Segment Start: RECORDS FOR THE EXERCISE

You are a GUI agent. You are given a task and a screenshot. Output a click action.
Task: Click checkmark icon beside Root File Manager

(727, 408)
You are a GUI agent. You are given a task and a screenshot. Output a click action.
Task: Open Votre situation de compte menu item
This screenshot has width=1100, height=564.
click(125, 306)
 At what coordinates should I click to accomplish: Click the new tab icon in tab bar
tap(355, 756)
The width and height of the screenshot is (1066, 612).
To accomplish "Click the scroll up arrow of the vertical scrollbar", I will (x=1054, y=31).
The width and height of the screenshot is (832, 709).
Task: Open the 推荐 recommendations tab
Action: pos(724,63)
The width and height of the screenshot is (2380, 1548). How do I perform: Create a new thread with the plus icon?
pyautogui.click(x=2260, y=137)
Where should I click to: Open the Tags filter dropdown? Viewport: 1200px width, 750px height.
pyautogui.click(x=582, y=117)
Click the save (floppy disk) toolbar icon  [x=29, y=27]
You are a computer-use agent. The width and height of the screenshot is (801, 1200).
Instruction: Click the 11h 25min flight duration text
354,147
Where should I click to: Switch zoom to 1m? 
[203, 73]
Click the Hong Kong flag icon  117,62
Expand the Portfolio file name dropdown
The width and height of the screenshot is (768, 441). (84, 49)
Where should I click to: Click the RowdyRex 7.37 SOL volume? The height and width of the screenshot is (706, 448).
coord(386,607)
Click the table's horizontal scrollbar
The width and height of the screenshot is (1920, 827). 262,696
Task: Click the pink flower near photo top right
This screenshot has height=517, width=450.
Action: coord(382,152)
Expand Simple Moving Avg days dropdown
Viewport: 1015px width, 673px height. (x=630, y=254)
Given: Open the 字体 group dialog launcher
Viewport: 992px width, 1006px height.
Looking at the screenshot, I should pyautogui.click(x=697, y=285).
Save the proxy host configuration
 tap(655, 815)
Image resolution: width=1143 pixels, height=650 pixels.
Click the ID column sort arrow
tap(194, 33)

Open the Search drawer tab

Segment End: RECORDS FOR THE EXERCISE

ASSIGNED TASK - Could you reproduce, exactly as written, the lines running from the one with "Click the table's horizontal scrollbar" to the end of the entries above?

ANSWER BOX -
Click the table's horizontal scrollbar
The width and height of the screenshot is (1920, 827). 262,696
Task: Click the pink flower near photo top right
This screenshot has height=517, width=450.
Action: coord(382,152)
Expand Simple Moving Avg days dropdown
Viewport: 1015px width, 673px height. (x=630, y=254)
Given: Open the 字体 group dialog launcher
Viewport: 992px width, 1006px height.
Looking at the screenshot, I should pyautogui.click(x=697, y=285).
Save the proxy host configuration
 tap(655, 815)
Image resolution: width=1143 pixels, height=650 pixels.
Click the ID column sort arrow
tap(194, 33)

Open the Search drawer tab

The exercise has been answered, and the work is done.